Antes da década de 1950, se você estivesse saboreando bananas, provavelmente estaria desfrutando da variedade Gros Michel. No entanto, no início dos anos 1960, todas as bananeiras do tipo Gros Michel foram substituídas pelo tipo Cavendish, que ainda é amplamente consumido hoje em dia.

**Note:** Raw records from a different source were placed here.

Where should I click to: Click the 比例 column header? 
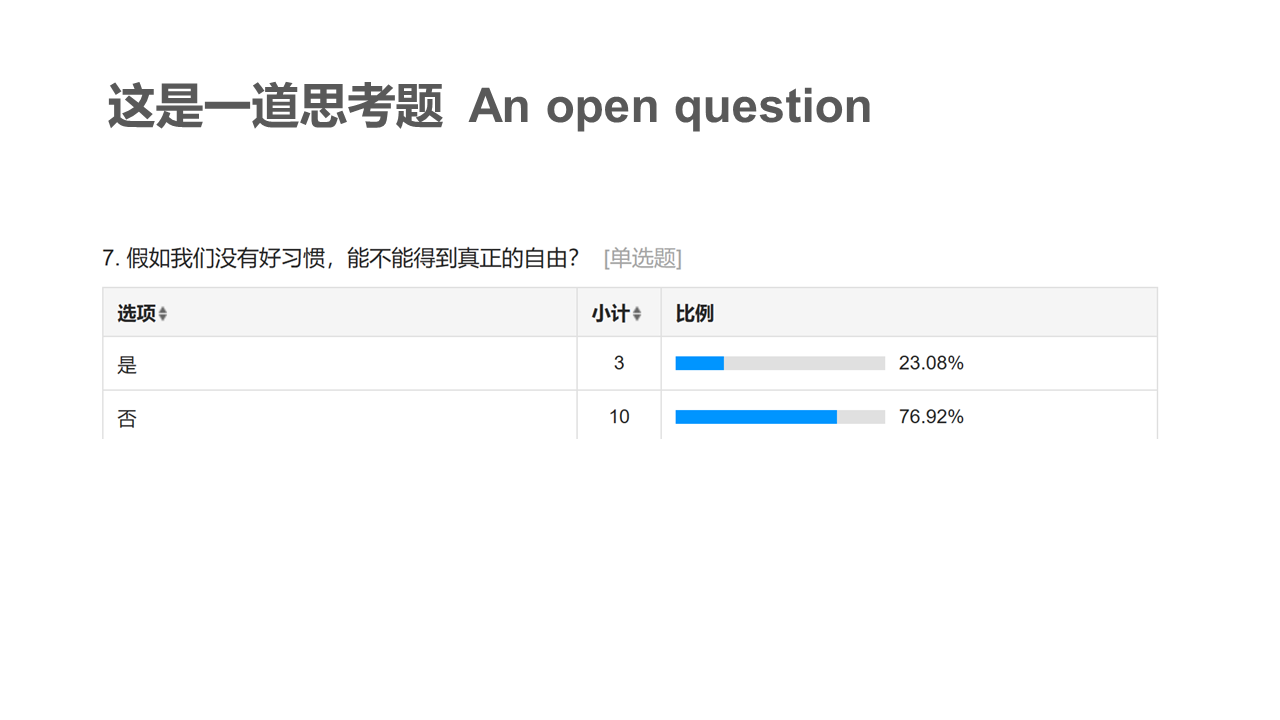pyautogui.click(x=695, y=314)
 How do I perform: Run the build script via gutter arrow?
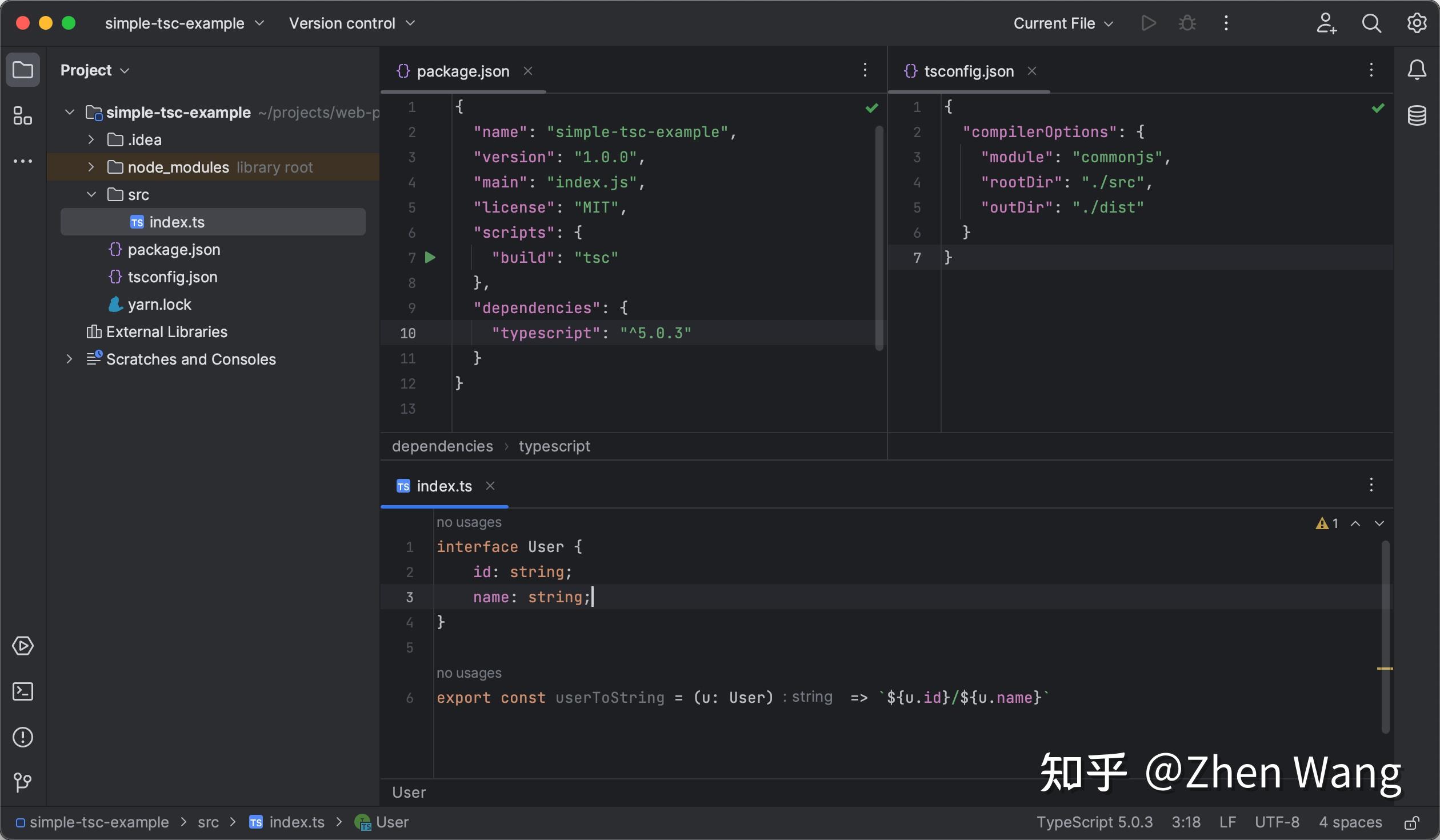(431, 258)
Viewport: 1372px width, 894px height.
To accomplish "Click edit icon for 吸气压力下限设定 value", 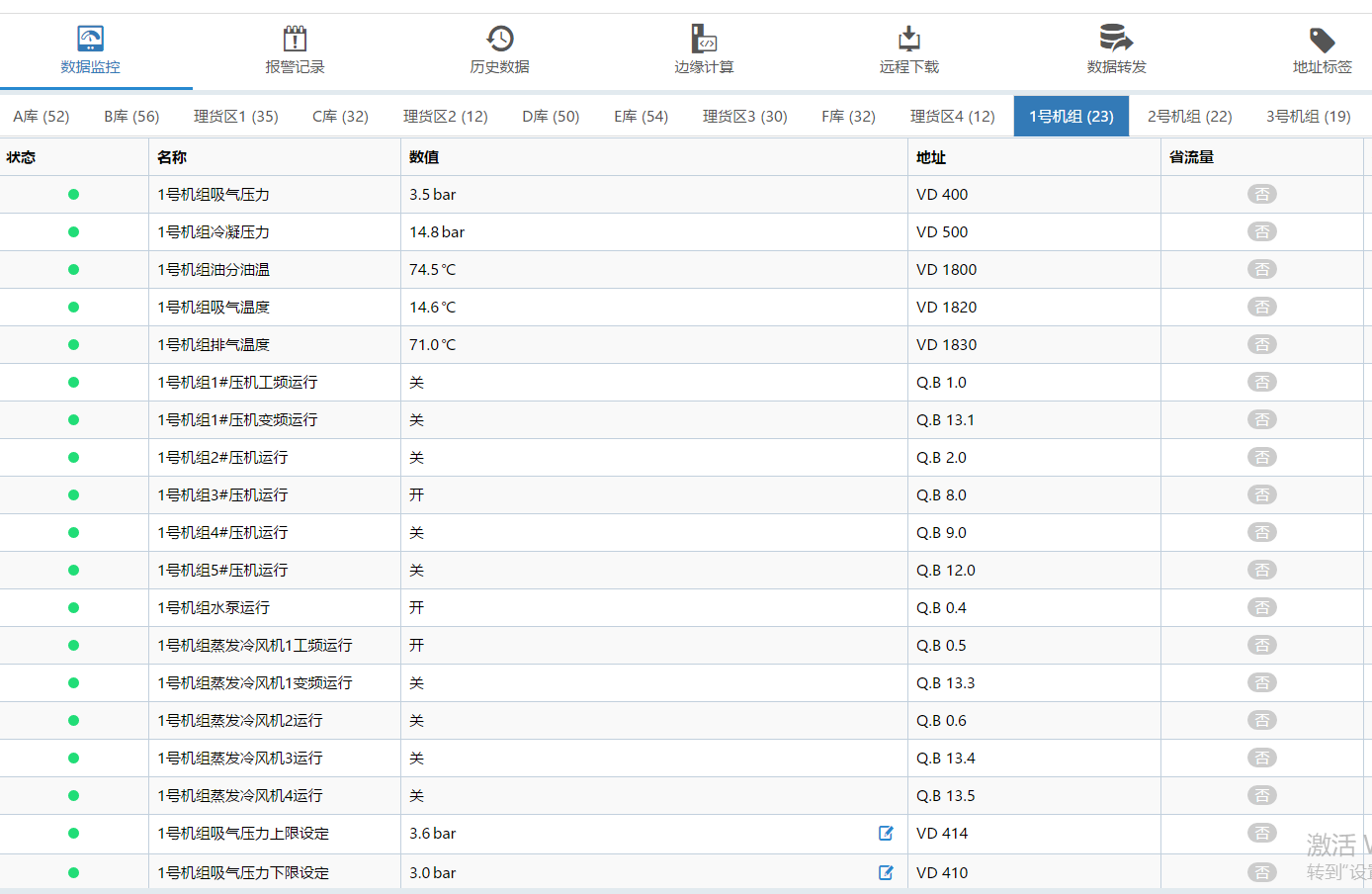I will (886, 872).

Comparado ao Gros Michel, o Cavendish é considerado menos firme e menos saboroso, pelo menos de acordo com os “especialistas” da época, que tinham preocupações sobre sua aceitação pelos consumidores. Essa grande substituição de bananas teve suas razões relacionadas a clones, comércio internacional e a luta contra um fungo devastador.
Ameaças
A banana Gros Michel, também conhecida como Big Mike, foi inicialmente exportada para as Américas pela ilha caribenha de Martinica por Nicolas Boudin, um naturalista francês. Posteriormente, o botânico francês Jean Francois Pouyat levou a variedade para a Jamaica. A partir da década de 1830, as bananas foram enviadas do Caribe para cidades portuárias dos Estados Unidos, e com melhorias no transporte, elas se tornaram amplamente disponíveis, inclusive em regiões mais distantes.
No início do século XX, as plantações de banana começaram a exportar a variedade Gros Michel, que tinha uma casca mais grossa e era fácil de transportar. Essa variedade tornou-se fundamental para as economias de diversos países e foi responsável por popularizar o consumo de bananas em áreas onde não eram cultivadas, desempenhando um papel crucial no comércio internacional.
Uma nova ameaça chamada Raça 4 da doença do Panamá, também conhecida como TR4 ou murcha de fusarium. Essa variante surgiu na década de 1980 e se espalhou para várias regiões, incluindo Vietnã, Laos, Paquistão, Índia, Moçambique, Austrália e, em 2019, chegou à Colômbia. A Raça 4 representa uma séria ameaça às plantações de bananas Cavendish, que são clones e, portanto, menos resistentes a patógenos.